Background .– Adult’s patients with homozygous sickle cell disease have usually a dramatic left ventricular enlargement and a cardiac high output. Pulmonary hypertension is frequent in this population.
Hemoglobin sickle cell disease is currently considered to be a mild variant of homozygous sickle cell disease with less severe anemia. At date no study have been dedicated to describe cardiac involvement of this disease.
Objective .– To investigate cardiac involvement in adults patients with hemoglobin sickle cell disease (SC).
Methods .– Using a case-control design, 64 adults with SC in stable condition (mean age 33.1 ± 10.9 years, 34 women) and 64 age and sex-matched healthy subjects were studied.

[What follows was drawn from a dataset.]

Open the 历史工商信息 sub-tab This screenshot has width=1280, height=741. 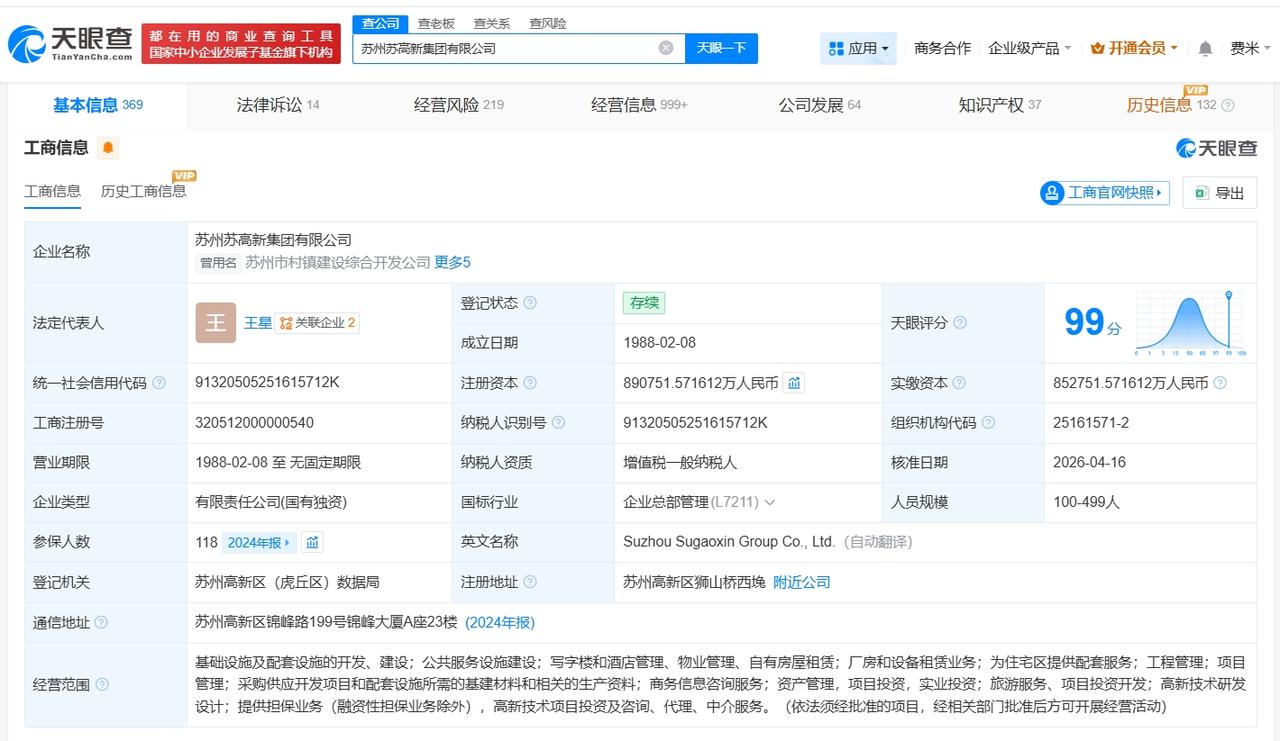(143, 191)
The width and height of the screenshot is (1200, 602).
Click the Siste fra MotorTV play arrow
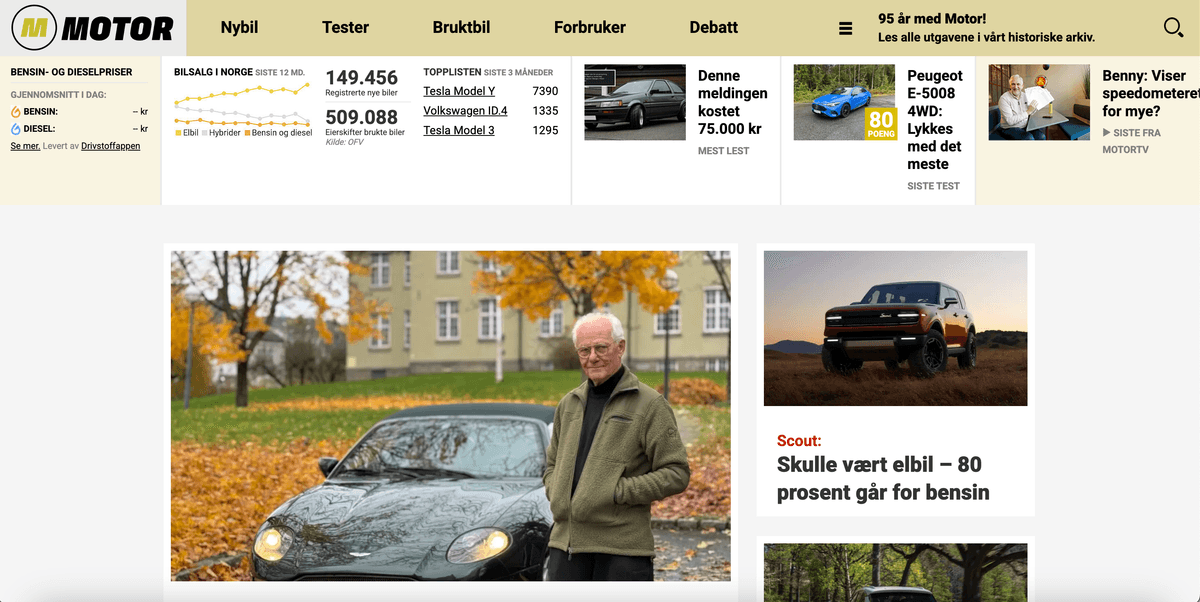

All patients underwent a complete echocardiography including measurement of the following parameters: Left ventricular ejection fraction (LVEF) and left ventricular end-diastolic volume index (LVEDVi) by biplane method, cardiac index (CI), mitral E to Ea lateral ratio (E/Ea) and tricuspid regurgitation peak velocity (TRV). The exams were reviewed; each parameter was the average of 3 measurements.
Results .– The observed values of LVEDVi, LVEF and E/Ea in patients were significantly different than the corresponding values observed in the control group. However, no patient had LVEF < 50% and no patient had E/Ea ratio > 15.
CI and TRV were similar in the two groups ( Table 1 ).